## EXERCICE PROPOSÉ 1
Selon le texte fourni, qui a réalisé les dessins du jeu de l’oie installé dans l’espace jeunesse ?
## EXERCICE PROPOSÉ 2
Renvoyez sans modification le passage du texte fourni qui débute par les mots contenant « Le merchandising est » et s’achève sur « l’expérience de terrain. ».

## TEXTE FOURNI
»»
Sur cette image, vous avez l’exemple d’une création de design graphique et de design d’espace que l’on a imaginé à Bayeux pour rendre notre espace jeunesse plus sympa. On s’est donné beaucoup de mal pour créer une bibliothèque très aérée mais paradoxalement notre zone jeunesse était un peu serrée et monotone, avec des rayonnages alignés les uns derrière les autres. Du coup, on s’est demandé : comment rendre cet espace plus inspirant ? Comment inciter les enfants à se balader entre les rayonnages ?
Et on a imaginé ce dispositif : un grand jeu de l’oie qui serpente entre les rayonnages. Les cases correspondent aux différents domaines, il y a aussi des petits défis, comme dans un vrai jeu. Les dessins ont été réalisés par Graphéine, une super agence de graphisme, à partir de nos consignes. Et au final, ça marche : cette zone qui pourrait sembler froide et neutre et devenue un parcours ludique où les enfants viennent se balader et jouer. Ça, c’est un exemple concret de nudge.
Le merchandising est la deuxième approche que j’ai envie de vous faire découvrir. C’est une discipline bien connue des commerçants et des spécialiste du marketing qu’on pourrait définir comme l’ensemble des techniques et des savoir-faire qui permettent de favoriser la rencontre entre un client et un produit dans un espace de vente. Le merchandising s’appuie sur des recherches psychologiques ou ethnographiques, ou tout simplement sur l’expérience de terrain.
C’est très intéressant, car on dispose d’un corpus avec des dizaines et des dizaines de recommandations qui permettent de rendre des produits visibles, de capter l’attention, de déclencher un acte d’achat. Et beaucoup de ces recommandations sont également pertinentes dans un environnement non commercial où il faut capter l’attention, comme une bibliothèque.
««
## ENREGISTREMENTS FOURNIS
»»
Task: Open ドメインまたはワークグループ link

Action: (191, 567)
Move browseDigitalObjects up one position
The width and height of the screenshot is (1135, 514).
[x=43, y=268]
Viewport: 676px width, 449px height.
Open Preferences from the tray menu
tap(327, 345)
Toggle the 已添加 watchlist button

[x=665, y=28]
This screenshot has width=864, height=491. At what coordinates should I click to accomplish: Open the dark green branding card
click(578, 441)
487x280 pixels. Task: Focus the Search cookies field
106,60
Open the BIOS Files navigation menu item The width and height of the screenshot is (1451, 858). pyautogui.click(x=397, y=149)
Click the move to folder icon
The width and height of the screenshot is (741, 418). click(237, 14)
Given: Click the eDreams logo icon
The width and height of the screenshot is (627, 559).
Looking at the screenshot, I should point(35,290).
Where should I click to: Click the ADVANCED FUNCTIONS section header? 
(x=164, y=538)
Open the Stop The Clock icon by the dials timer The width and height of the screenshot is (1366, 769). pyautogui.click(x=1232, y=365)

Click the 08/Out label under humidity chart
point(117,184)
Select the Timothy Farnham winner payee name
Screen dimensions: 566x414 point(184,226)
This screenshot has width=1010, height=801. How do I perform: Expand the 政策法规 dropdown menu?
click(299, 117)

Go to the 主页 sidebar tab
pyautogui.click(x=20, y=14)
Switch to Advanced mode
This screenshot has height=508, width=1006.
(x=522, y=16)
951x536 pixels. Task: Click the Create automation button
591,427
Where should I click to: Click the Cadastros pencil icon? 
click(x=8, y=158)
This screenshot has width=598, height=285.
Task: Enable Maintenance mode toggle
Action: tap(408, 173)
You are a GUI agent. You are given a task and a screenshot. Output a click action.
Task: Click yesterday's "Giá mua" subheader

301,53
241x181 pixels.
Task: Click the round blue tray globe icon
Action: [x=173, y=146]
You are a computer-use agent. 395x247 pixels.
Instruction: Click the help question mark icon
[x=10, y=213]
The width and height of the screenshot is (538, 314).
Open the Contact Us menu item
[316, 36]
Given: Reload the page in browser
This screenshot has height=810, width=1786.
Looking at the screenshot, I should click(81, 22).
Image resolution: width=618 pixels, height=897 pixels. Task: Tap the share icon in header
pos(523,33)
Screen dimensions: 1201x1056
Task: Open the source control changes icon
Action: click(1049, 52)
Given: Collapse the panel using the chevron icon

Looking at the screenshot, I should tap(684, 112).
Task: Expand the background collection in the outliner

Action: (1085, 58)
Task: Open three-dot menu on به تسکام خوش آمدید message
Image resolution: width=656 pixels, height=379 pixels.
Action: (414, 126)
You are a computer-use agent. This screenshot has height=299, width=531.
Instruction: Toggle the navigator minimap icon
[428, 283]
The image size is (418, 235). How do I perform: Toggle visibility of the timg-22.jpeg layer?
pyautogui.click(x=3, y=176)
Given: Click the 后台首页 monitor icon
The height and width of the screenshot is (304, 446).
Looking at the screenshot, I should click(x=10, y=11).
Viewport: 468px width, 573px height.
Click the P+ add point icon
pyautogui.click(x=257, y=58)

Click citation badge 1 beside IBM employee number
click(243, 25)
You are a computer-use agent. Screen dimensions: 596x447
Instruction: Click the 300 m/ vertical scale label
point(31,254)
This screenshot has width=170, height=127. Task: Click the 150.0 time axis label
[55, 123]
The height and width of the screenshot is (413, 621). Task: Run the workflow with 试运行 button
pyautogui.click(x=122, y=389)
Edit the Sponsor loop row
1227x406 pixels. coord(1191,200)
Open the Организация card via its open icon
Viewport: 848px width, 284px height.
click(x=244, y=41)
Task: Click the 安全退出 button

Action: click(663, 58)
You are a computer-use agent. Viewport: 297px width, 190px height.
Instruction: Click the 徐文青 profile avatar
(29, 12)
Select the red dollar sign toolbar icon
««
## RÉSULTAT OBTENU 1
Graphéine, une agence de graphisme.

## RÉSULTAT OBTENU 2
Le merchandising est la deuxième approche que j’ai envie de vous faire découvrir. C’est une discipline bien connue des commerçants et des spécialiste du marketing qu’on pourrait définir comme l’ensemble des techniques et des savoir-faire qui permettent de favoriser la rencontre entre un client et un produit dans un espace de vente. Le merchandising s’appuie sur des recherches psychologiques ou ethnographiques, ou tout simplement sur l’expérience de terrain.